Title :
Bayesian network-based framework for the design of reconfigurable health management monitors
Author :
Zermani, Sara ; Dezan, Catherine ; Euler, Reinhardt ; Diguet, Jean-Philippe
Author_Institution :
Lab.-STICC, Univ. de Bretagne Occidentale, Brest, France
Abstract :
Modern small-size UAVs depend on highly complex architectures with many sensors and computer-controlled actuators. The size, weight and budget constraints leave little or no room for redundant systems. So all components must be reliable and any fault must be detected as early as possible. In this paper, we propose an adaptive, real-time, on-board system to continuously monitor sensors, software, and hardware components for the detection and diagnosis of failures by means of Bayesian networks.
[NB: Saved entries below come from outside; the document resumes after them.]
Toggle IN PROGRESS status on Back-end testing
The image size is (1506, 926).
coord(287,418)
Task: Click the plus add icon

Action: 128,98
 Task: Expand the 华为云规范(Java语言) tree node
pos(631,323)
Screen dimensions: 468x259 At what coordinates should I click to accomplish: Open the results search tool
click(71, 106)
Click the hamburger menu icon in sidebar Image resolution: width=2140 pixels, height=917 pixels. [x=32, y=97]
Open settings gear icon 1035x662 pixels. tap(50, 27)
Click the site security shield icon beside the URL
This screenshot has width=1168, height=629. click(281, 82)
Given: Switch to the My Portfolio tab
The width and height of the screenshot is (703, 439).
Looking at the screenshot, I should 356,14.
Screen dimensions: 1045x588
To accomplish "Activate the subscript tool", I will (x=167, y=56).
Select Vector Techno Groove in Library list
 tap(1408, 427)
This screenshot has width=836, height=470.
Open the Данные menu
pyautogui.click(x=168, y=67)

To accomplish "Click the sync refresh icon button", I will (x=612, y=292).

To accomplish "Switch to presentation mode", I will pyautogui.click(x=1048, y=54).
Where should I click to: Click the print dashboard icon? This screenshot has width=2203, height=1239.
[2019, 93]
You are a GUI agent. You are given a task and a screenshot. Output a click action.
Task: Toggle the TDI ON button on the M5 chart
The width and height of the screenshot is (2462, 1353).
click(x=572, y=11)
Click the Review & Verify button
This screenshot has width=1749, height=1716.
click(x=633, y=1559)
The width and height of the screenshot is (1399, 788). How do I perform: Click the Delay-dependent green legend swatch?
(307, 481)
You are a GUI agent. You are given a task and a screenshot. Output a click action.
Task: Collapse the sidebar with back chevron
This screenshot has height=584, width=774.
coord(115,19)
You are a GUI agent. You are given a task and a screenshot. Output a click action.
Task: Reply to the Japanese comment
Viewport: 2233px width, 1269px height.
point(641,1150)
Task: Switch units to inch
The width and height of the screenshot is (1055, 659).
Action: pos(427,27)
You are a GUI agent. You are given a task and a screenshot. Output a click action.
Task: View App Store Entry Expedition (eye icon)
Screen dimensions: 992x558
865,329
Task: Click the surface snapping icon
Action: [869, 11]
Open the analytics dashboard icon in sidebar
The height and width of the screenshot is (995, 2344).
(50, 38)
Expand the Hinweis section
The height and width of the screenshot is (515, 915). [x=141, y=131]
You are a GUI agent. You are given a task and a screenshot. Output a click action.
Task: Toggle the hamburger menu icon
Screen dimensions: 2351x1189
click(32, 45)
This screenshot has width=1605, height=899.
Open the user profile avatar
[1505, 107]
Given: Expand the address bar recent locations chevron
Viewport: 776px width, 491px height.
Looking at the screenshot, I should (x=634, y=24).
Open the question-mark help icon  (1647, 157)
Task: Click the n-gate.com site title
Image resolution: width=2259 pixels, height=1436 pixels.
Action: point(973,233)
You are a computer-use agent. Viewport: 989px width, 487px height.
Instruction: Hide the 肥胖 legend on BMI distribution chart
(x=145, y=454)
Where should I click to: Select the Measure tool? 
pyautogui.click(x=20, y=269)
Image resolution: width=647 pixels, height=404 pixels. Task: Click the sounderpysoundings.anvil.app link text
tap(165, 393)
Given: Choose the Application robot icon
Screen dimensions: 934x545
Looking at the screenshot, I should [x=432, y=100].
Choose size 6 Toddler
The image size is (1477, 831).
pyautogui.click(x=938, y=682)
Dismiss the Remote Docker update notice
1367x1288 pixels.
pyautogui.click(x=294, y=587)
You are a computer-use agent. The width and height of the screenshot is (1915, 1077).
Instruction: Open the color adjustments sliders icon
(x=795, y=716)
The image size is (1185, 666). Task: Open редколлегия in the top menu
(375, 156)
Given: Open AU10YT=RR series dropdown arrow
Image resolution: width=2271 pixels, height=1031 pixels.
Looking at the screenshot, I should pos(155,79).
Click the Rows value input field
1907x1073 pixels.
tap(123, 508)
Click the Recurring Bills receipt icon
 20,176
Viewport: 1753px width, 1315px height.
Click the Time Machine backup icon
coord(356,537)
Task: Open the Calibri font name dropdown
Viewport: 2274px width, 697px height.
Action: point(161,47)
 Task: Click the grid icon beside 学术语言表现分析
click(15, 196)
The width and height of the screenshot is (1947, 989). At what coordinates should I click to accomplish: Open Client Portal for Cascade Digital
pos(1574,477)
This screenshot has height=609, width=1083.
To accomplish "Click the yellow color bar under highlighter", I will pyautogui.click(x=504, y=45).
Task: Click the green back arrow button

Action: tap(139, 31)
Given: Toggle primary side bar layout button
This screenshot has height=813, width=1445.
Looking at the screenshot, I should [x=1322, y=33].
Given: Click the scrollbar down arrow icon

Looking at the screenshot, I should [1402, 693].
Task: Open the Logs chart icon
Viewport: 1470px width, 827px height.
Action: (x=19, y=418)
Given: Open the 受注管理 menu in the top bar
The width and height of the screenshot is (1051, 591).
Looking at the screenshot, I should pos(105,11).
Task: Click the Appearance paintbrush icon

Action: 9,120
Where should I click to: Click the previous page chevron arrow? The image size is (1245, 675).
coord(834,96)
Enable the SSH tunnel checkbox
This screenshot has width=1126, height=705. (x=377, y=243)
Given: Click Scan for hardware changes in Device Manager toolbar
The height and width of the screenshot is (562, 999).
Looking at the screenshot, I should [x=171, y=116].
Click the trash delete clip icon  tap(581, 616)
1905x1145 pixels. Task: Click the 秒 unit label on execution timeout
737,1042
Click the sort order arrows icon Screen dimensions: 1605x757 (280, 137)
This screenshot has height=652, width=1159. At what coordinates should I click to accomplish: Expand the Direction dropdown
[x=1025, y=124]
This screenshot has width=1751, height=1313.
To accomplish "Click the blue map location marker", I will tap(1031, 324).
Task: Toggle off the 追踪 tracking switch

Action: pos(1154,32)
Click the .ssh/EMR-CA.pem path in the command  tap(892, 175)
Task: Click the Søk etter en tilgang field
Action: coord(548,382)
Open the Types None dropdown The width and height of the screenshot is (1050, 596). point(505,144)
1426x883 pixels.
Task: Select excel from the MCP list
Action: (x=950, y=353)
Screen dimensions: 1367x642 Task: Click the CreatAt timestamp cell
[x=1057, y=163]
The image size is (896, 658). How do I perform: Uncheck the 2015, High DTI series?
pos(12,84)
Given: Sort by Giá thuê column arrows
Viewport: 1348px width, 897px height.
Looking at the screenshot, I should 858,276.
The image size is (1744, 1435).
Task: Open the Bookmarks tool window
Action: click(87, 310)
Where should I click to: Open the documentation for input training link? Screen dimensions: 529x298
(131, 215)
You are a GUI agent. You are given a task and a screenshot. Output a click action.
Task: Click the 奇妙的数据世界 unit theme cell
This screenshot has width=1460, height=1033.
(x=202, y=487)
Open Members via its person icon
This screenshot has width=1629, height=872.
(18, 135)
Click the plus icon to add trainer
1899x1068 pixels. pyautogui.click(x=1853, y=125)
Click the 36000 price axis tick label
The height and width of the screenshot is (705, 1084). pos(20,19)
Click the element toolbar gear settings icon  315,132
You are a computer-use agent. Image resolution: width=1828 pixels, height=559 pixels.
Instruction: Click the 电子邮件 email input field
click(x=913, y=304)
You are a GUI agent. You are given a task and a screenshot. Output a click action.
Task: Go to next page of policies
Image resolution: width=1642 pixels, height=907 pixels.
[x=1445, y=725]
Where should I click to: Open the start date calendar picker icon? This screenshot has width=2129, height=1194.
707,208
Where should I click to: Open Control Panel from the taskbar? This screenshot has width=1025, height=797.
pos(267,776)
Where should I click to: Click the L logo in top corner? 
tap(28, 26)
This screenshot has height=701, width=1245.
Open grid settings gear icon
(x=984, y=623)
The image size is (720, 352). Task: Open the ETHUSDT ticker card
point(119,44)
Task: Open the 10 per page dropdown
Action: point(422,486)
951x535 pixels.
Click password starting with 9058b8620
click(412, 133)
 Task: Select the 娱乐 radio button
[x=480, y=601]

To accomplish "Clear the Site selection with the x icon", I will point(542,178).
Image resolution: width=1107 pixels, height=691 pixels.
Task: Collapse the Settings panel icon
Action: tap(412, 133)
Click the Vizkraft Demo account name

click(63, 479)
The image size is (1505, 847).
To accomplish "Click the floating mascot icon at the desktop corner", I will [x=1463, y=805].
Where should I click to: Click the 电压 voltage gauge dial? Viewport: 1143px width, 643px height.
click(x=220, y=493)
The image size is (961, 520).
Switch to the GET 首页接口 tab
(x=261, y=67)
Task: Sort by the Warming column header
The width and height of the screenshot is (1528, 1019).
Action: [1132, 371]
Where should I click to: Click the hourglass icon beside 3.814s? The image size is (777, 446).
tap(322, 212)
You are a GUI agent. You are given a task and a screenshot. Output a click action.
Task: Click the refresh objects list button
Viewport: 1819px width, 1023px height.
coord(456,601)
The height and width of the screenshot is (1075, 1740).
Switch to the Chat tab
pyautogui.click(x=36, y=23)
In particular, we propose an optimized hardware implementation of Bayesian Networks (BNs) for monitoring and exploiting the evidence. We consider FPGA for both performances and the ability to dynamically configure the hardware according to mission applications. Finally, we introduce an off-line framework that can generate FPGA implementations of the monitors for embedded systems under time and resource constraints.
Keywords :
adaptive control; aerospace computing; autonomous aerial vehicles; belief networks; condition monitoring; control engineering computing; embedded systems; fault diagnosis; field programmable gate arrays; Bayesian network-based framework; FPGA; adaptive system; embedded systems; failures detection; failures diagnosis; hardware components; mission applications; optimized hardware implementation; real-time on-board system; reconfigurable health management monitors design; resource constraints; sensors; small-size UAV; software components; time constraints; Bayes methods; Computer architecture; Field programmable gate arrays; Hardware; Monitoring; Optimization; Sensors;
Conference_Titel :
Adaptive Hardware and Systems (AHS), 2015 NASA/ESA Conference on
Conference_Location :
Montreal, QC
DOI :
10.1109/AHS.2015.7231163